What to produce
Print exactly the line that contains "The width and" along with every line beneath it to the end of the records below, and omit pictures.

Records to use
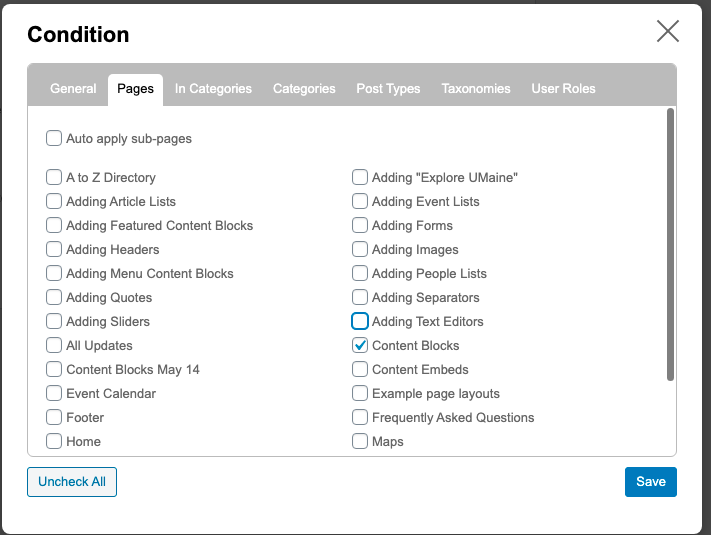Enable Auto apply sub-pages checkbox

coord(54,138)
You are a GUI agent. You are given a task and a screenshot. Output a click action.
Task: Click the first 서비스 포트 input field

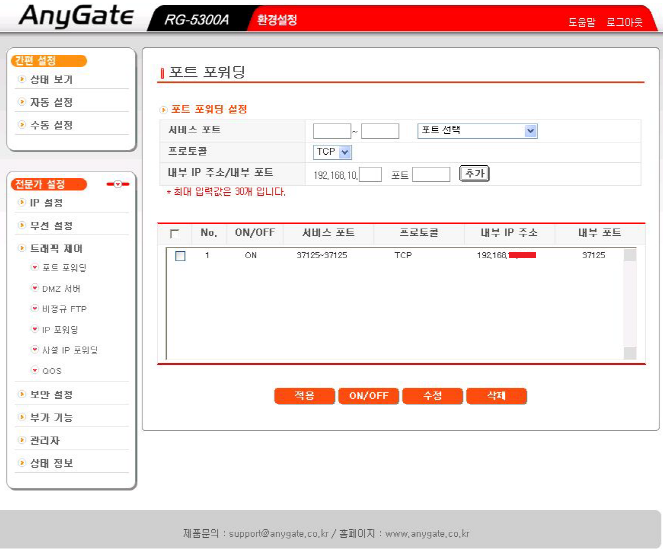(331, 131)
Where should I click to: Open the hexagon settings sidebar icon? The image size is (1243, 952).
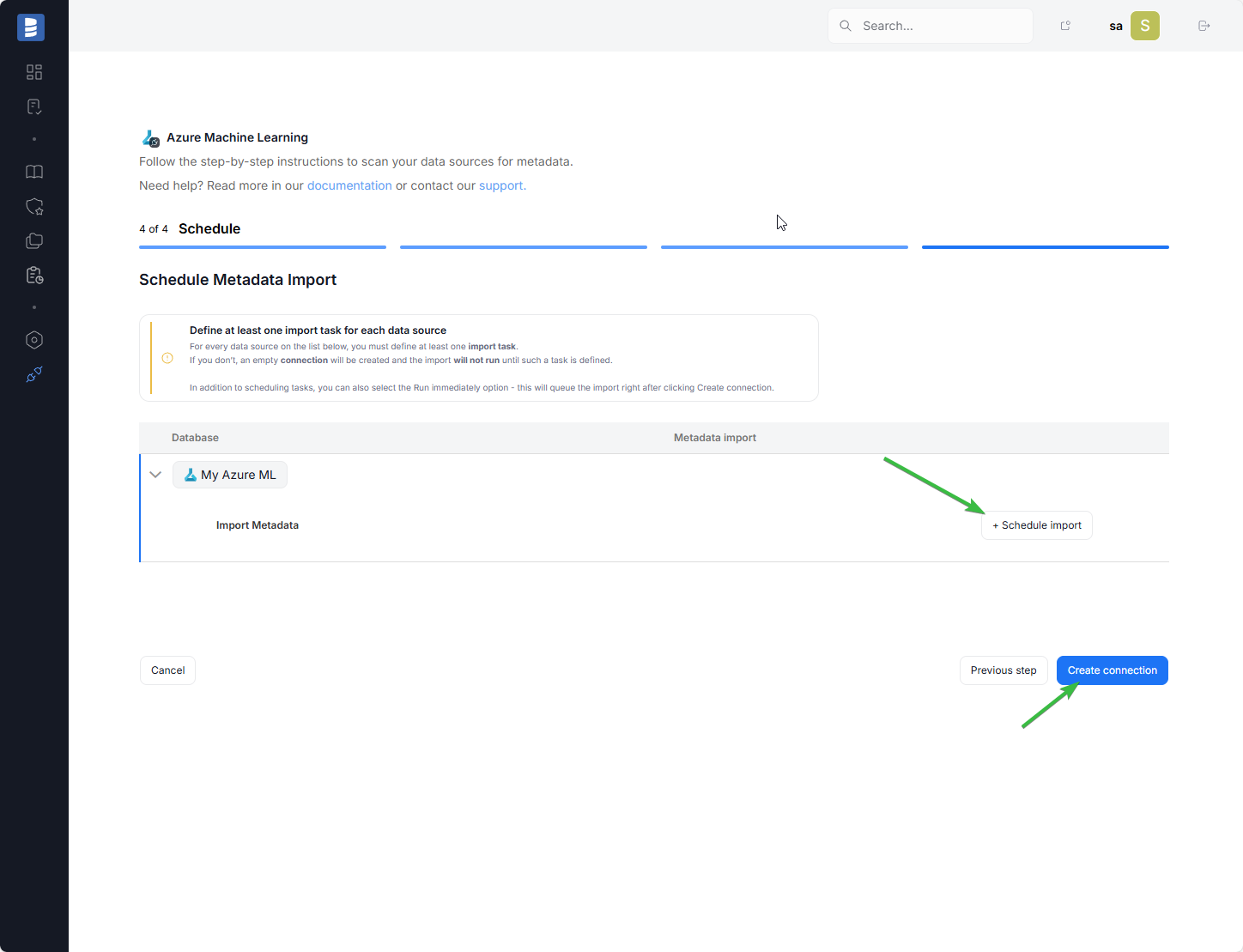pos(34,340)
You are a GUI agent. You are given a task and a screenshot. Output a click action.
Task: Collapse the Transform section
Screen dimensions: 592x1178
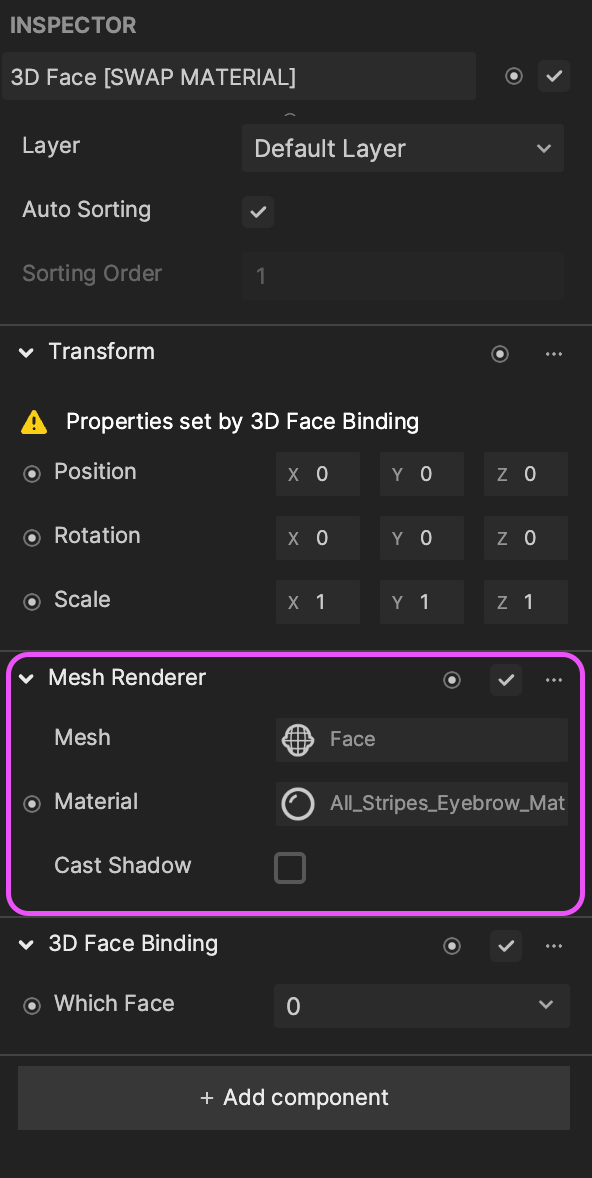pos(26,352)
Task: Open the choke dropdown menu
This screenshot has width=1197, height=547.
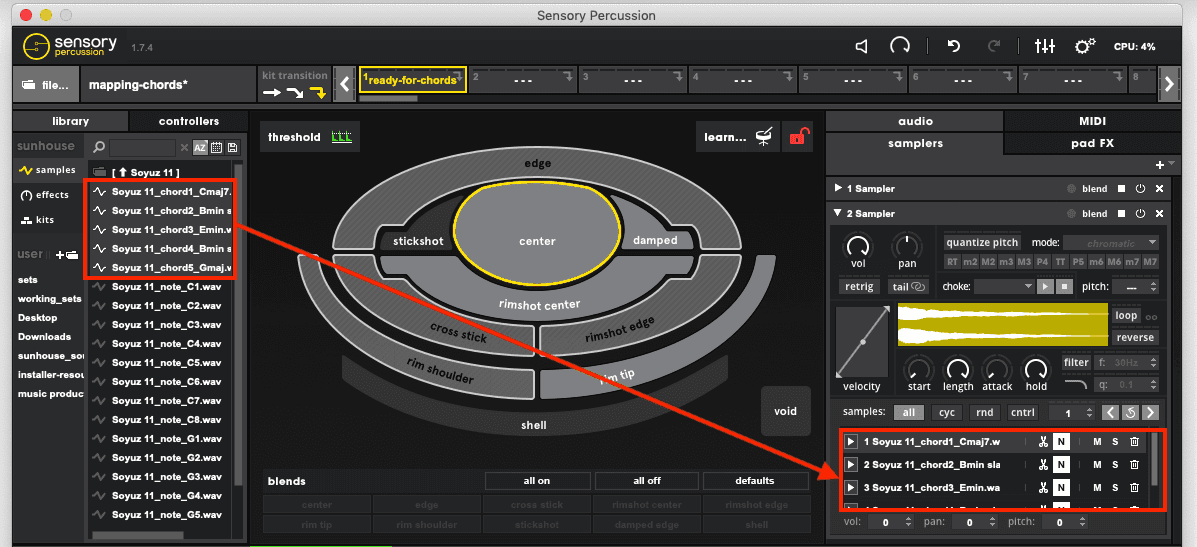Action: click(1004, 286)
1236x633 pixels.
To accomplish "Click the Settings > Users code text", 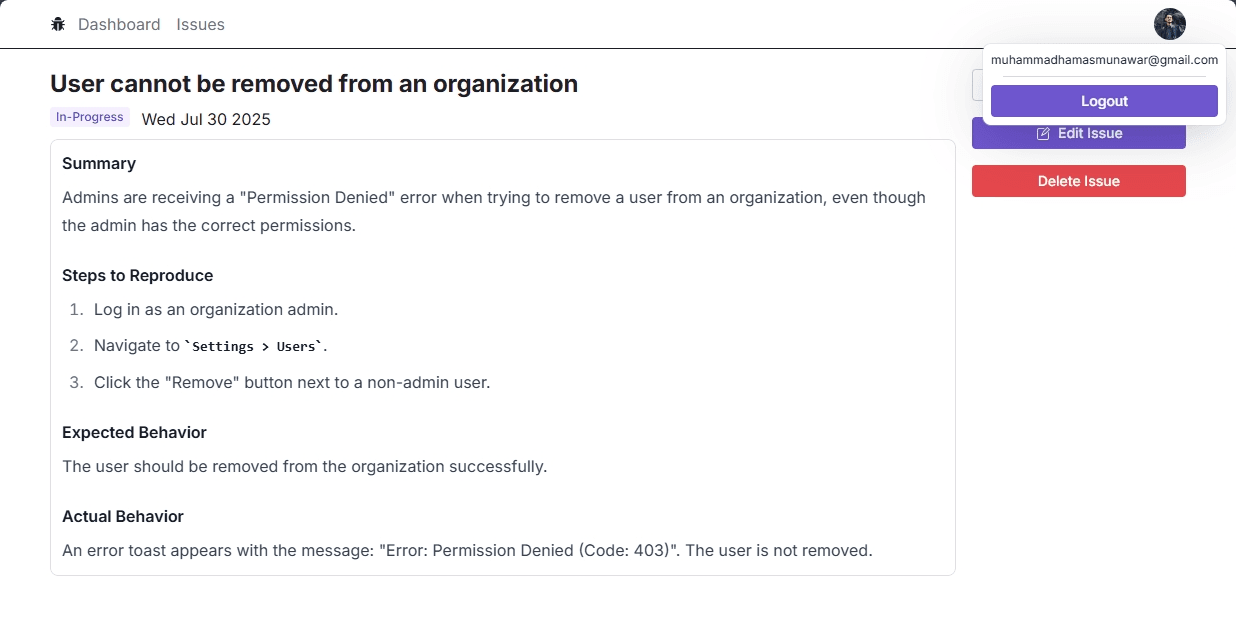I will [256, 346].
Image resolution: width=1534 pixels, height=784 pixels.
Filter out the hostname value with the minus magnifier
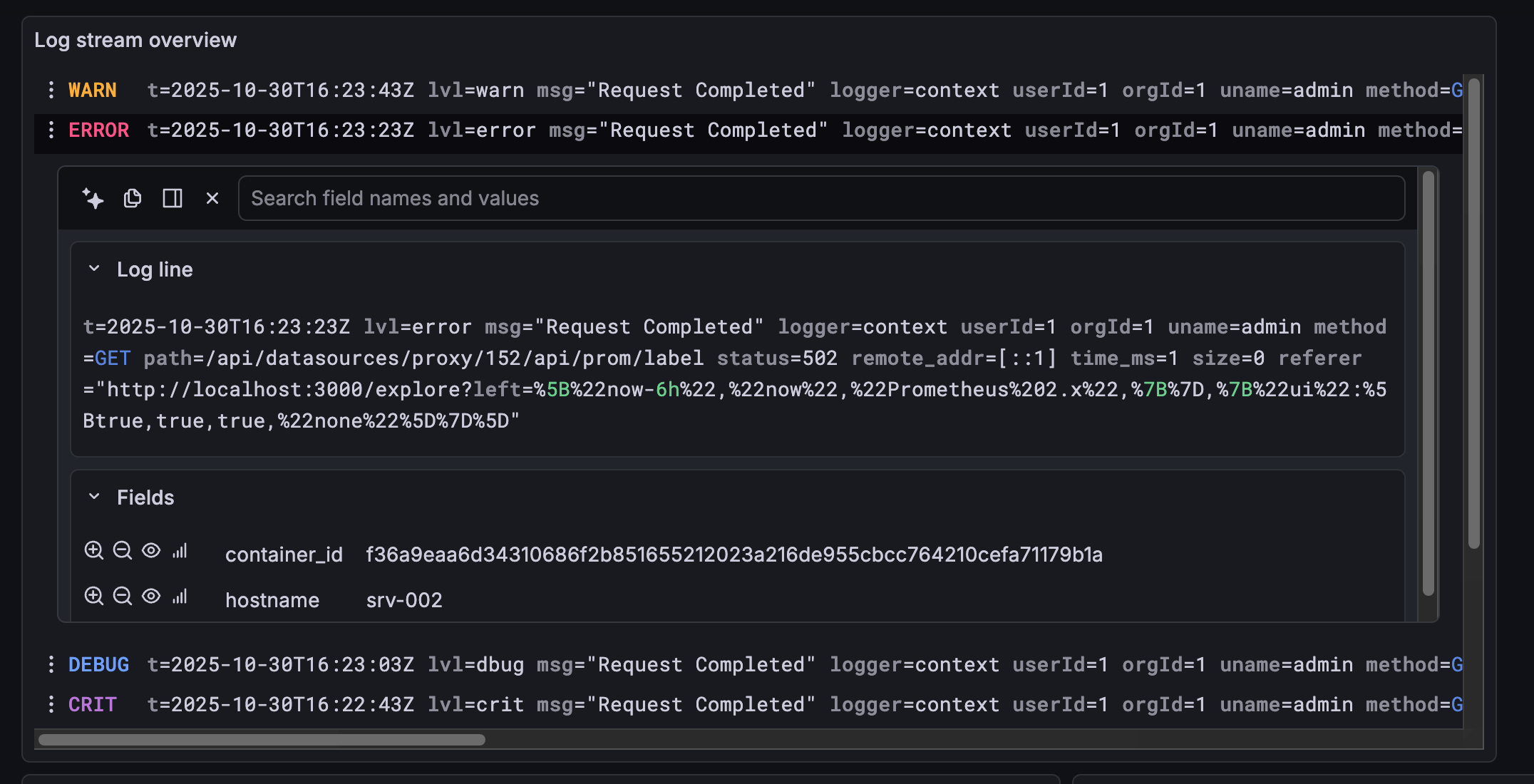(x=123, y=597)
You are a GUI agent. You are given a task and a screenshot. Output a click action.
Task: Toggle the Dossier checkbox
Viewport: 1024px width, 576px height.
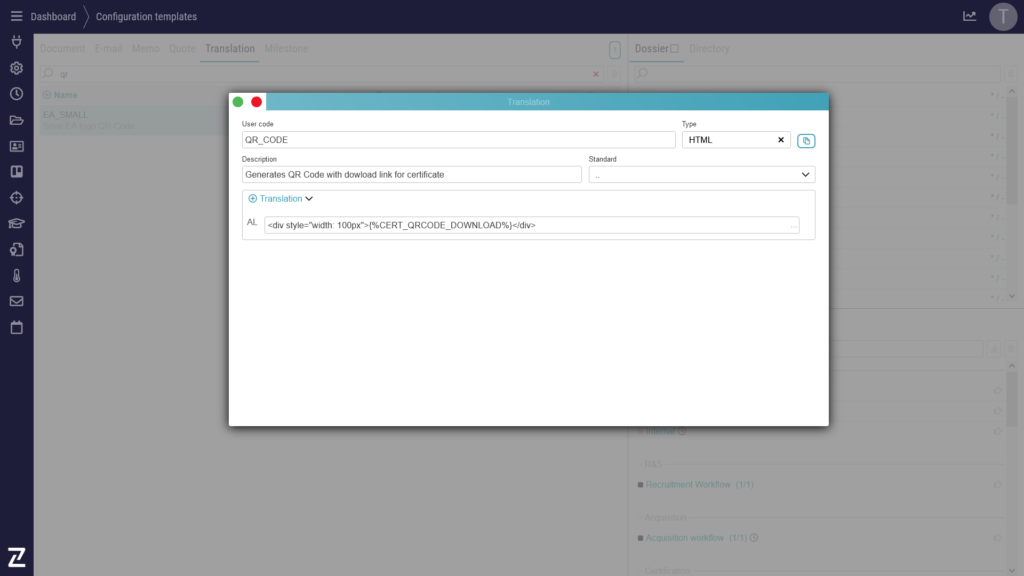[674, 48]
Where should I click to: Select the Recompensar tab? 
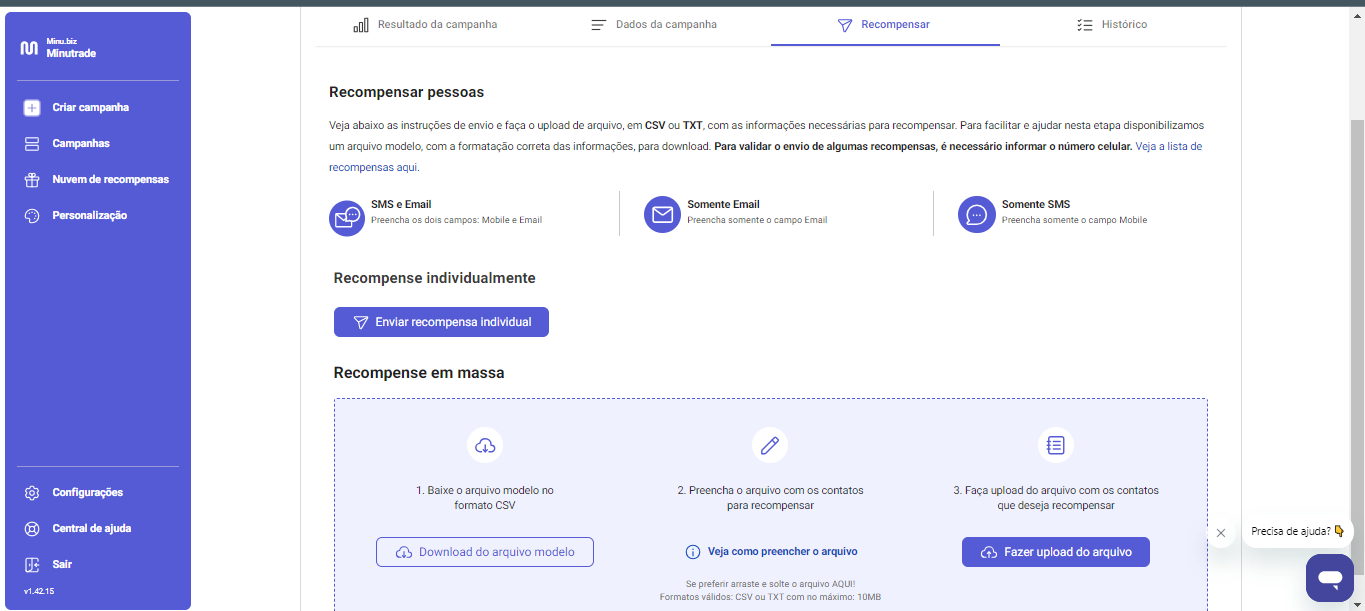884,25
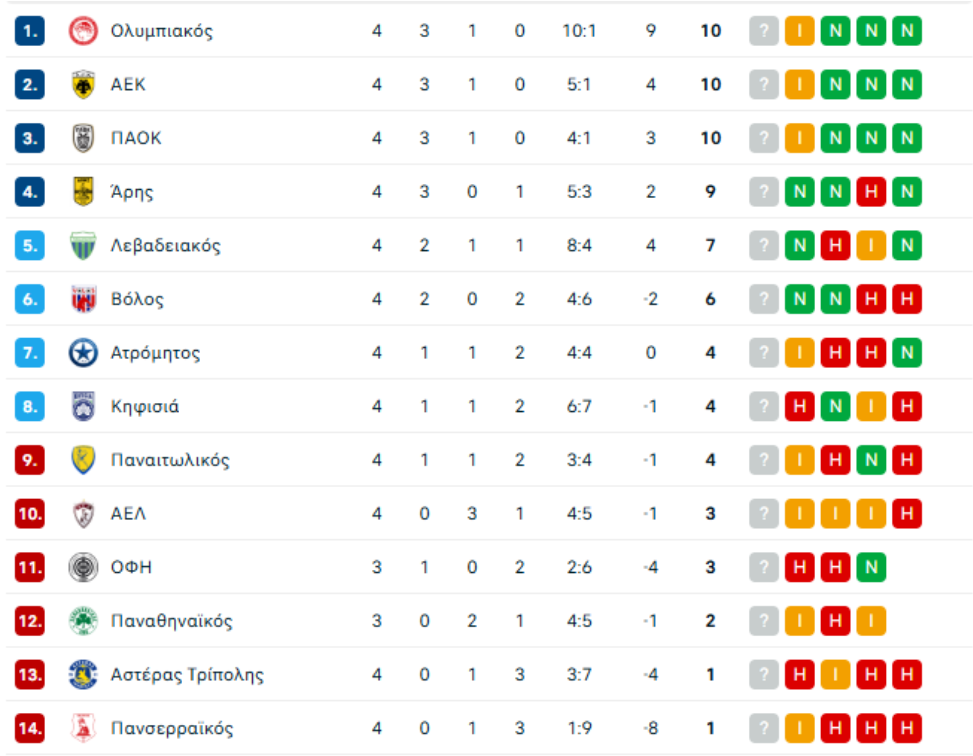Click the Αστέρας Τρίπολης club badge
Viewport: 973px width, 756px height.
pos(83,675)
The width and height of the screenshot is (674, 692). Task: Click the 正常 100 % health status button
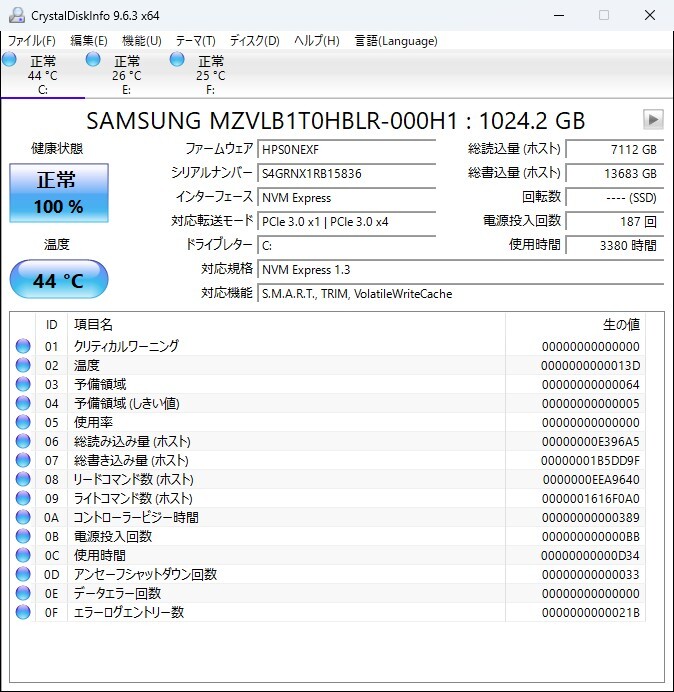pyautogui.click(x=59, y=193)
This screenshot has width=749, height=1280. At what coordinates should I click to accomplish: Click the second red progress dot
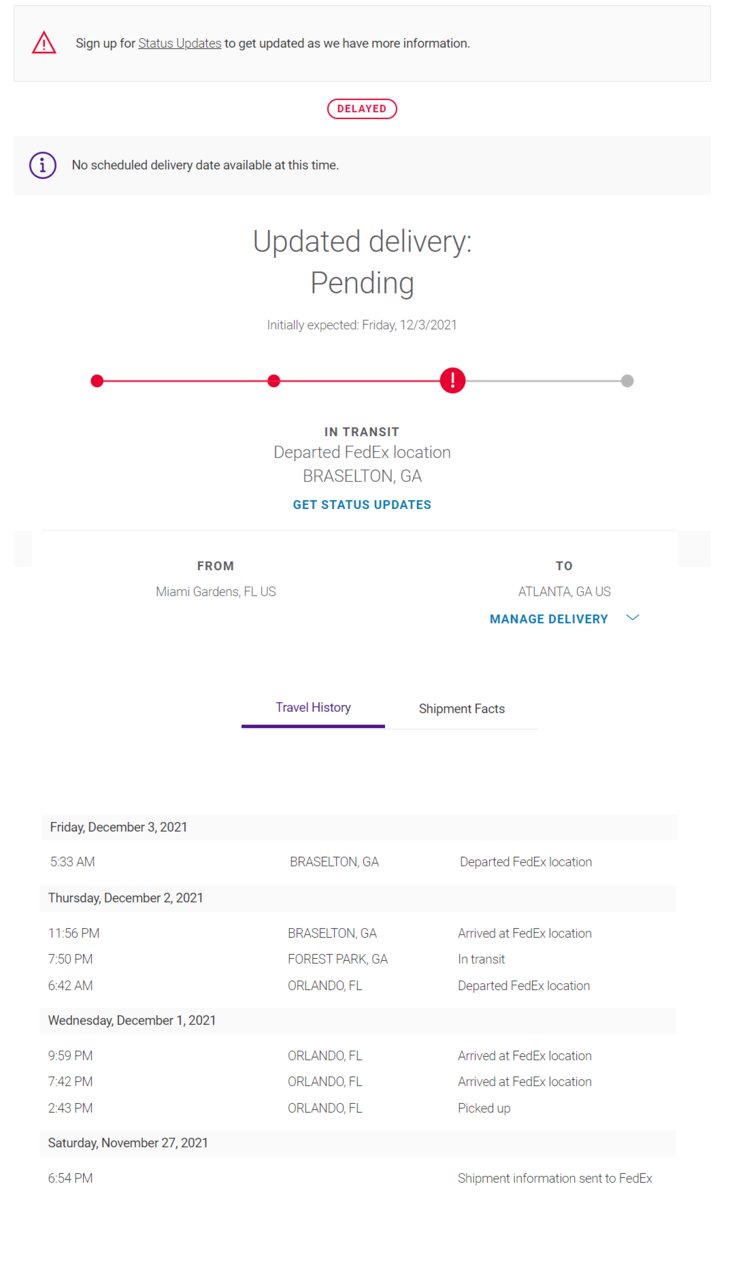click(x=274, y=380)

Expected output
The width and height of the screenshot is (674, 692). Task: Click the 正常 100 % health status button
pyautogui.click(x=59, y=193)
This screenshot has width=749, height=1280. At what coordinates should I click to accomplish: Click the second red progress dot
click(x=274, y=380)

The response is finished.